千葉大学、国立環境研究所、森林総合研究所の3者は、気象衛星「ひまわり8号・9号」の観測データから、東アジア域の植生光合成量を30分ごとに推定する新手法を開発したと、7月9日に共同発表した。

  • 気象衛星ひまわりによる光合成量推定の概略図。右端の葉は、高温によるストレスで気孔が閉じている昼寝現象が表されている
    (出所:共同ニュースリリースPDF)

同成果は、千葉大 国際高等研究基幹/環境リモートセンシング研究センターの山本雄平助教、同センターの市井和仁教授、森林総合研究所 森林防災研究領域 気象研究室の小南裕志主任研究員に加え、国立環境研究所、宇宙航空研究開発機構など、国内外の研究機関の研究者も参加した国際共同研究チームによるもの。詳細は、地球観測に関するリモートセンシング科学を扱う学術誌「Remote Sensing of Environment」に掲載された。

近年の異常気象に対し、植生活動の応答を迅速に把握するには、光合成量の日周変動を捉える必要がある。
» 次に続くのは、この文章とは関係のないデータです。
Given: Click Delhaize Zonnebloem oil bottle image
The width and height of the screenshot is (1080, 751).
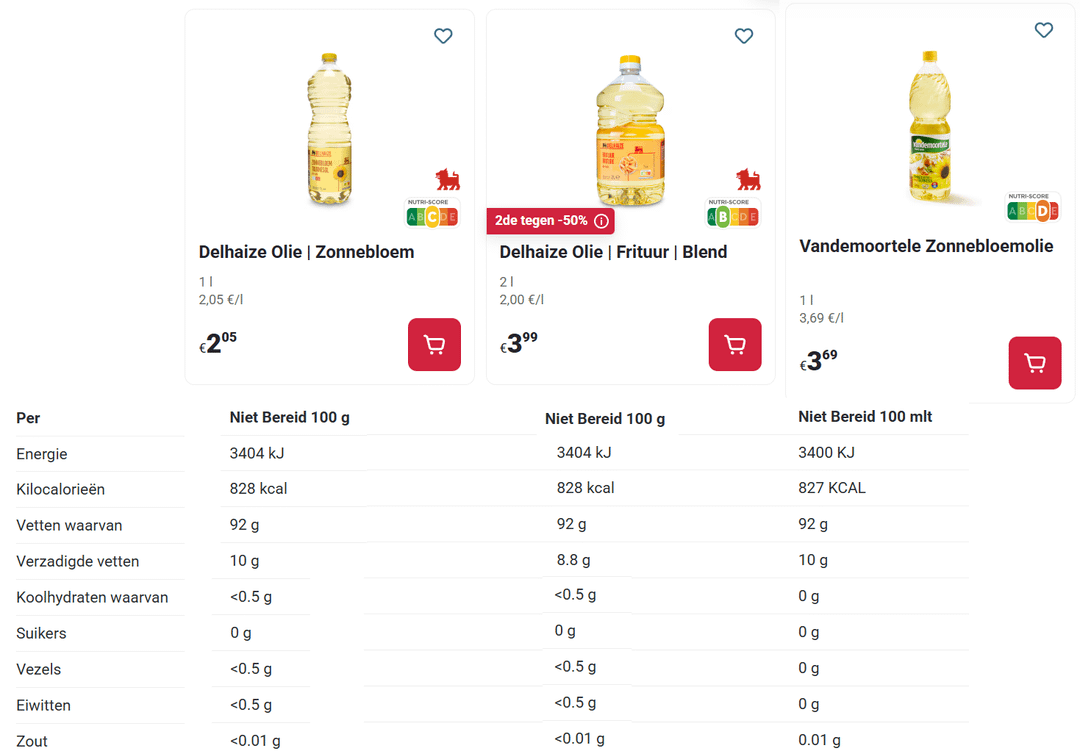Looking at the screenshot, I should pyautogui.click(x=329, y=130).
しかし、植生光合成活動などの陸域観測には、同一地点の上空通過頻度が低い極軌道衛星が主に使われ、光合成量の推定は数日から1か月ほどかかっていた。また、衛星データに基づく従来の「光利用効率モデル」は、真昼の強光・高温・乾燥条件や、日の出直後や日没前の薄暗さ、放射環境(空模様)の急激な変化など、1日の多様な気象環境変動が考慮されていなかった。

そこで研究チームは今回、静止衛星軌道のひまわり8号・9号による高頻度観測データを活用し、東アジア域の光合成量を一定時間ごとに推定する手法を開発することにした。
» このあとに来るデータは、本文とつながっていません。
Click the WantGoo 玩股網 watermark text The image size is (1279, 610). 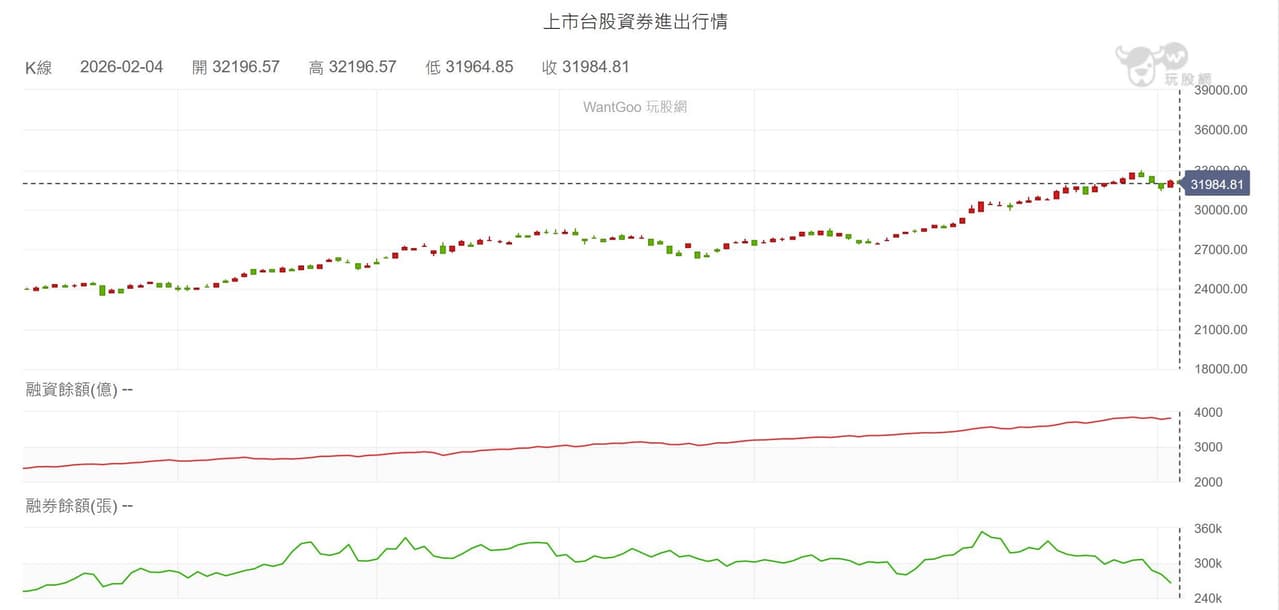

ひまわりは、光合成量推定に重要な日射量を1km解像度・10分間隔で推定可能だ。今回の研究では、地上観測の光合成量データとの整合のため、30分単位で推定された。また、従来モデルの日周スケールへの拡張にあたり、(1)1日の中で変化する光吸収量、(2)光の強さに応じて変わる光合成効率、(3)猛暑時の高温ストレス、の3点の精度向上が図られた。

(1)1日の中で変化する光吸収量

森林は、日光が直接届く「直達光」より大気中の微粒子などで散乱して届く「散乱光」を、より効率体に光合成に利用する傾向がある。また、太陽の日周運動で日光の入射角が変わるため、森林内部への光到達量も時間帯で異なる。今回は、ひまわりのデータによる直達・散乱日射量に加え、樹種・樹高・密度などの森林構造と、太陽高度に応じた光の吸収効率が推定モデルに組み込まれた。

(2)光の強さに応じて変わる光合成効率

植物の光合成は、光が強すぎると利用が頭打ちになる。1日の中で光の強さは大きく変わるため、時間帯で光合成速度も変化する。今回は、光の強さに対する光合成反応が一定でない、複雑かつ非線形性が推定モデルに取り入れられた。

(3)猛暑時の高温ストレス

光合成量推定モデルでは、高温や乾燥による植物のストレス影響も考慮される。今回は、猛暑時の光合成速度低下をより正確に捉えるため、数値気象モデルで計算された気温と、ひまわりが捉えた植生面温度のどちらが適しているかが評価された。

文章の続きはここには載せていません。